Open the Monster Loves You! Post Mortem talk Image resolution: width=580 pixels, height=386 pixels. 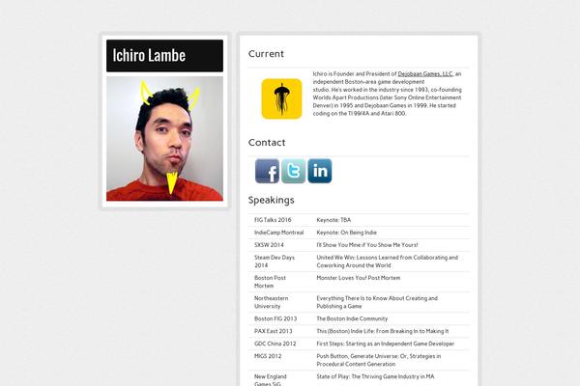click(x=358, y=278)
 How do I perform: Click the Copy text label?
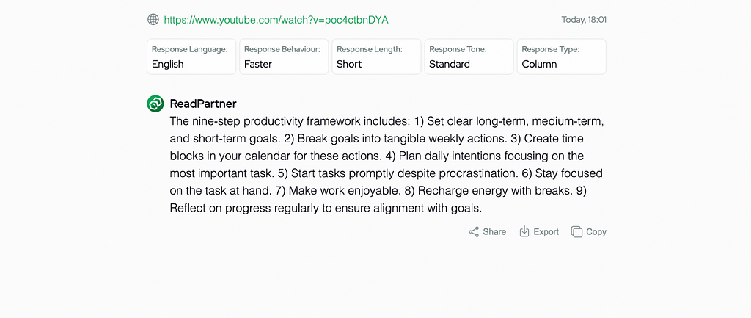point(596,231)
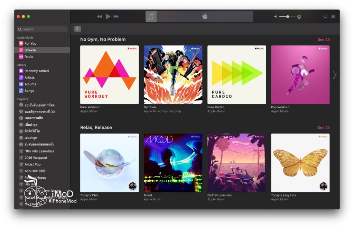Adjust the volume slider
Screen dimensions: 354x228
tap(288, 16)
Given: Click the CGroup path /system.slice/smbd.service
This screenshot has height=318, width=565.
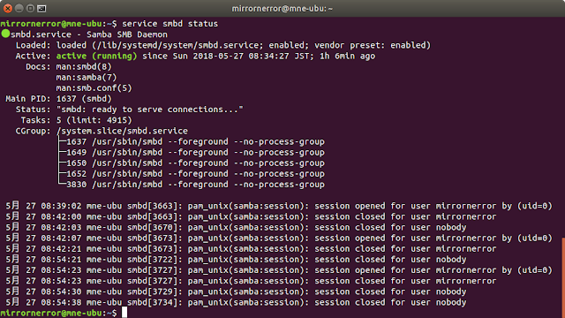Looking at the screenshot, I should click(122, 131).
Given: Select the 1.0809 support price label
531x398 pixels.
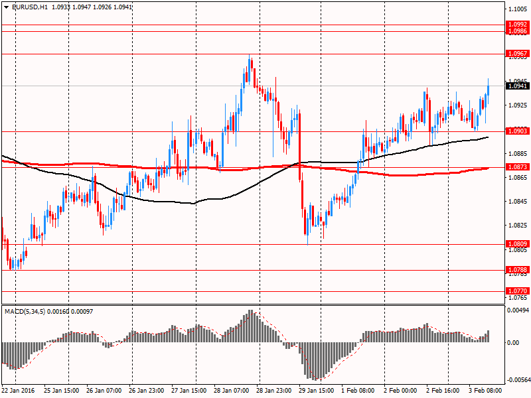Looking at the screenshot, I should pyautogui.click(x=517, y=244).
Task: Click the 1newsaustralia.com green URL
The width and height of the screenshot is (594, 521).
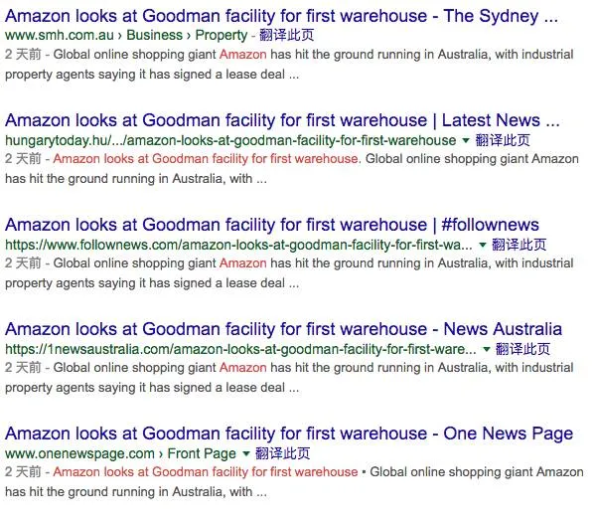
--
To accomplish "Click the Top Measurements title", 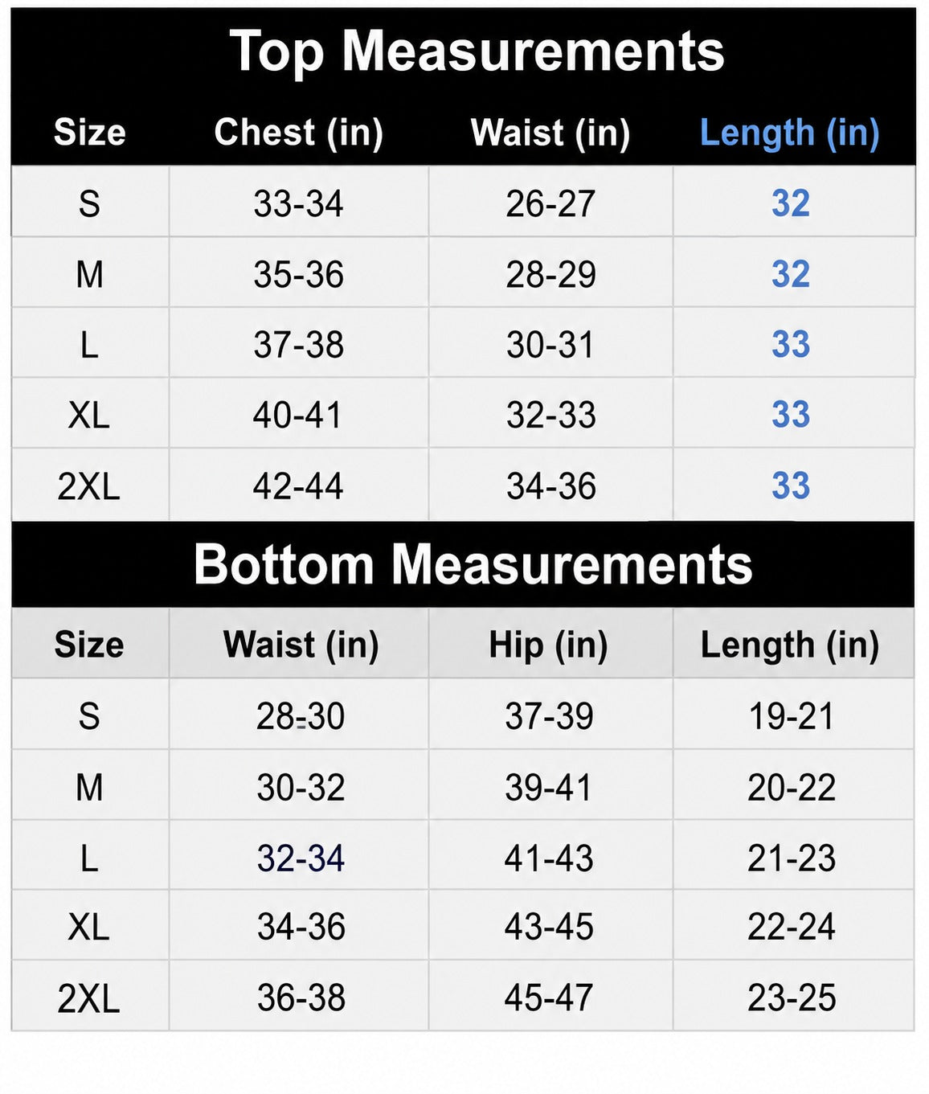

### Task instructions
Reproduce verbatim the items in the stretch from the line containing "Given: Click the" through the line containing "The width and", omitting the pictures.

### Solution
Given: Click the CGroup path /system.slice/smbd.service
This screenshot has height=318, width=565.
Looking at the screenshot, I should click(122, 131).
Given: Select the 1.0809 support price label
531x398 pixels.
Looking at the screenshot, I should pyautogui.click(x=517, y=244).
Task: Click the 1newsaustralia.com green URL
The width and height of the screenshot is (594, 521).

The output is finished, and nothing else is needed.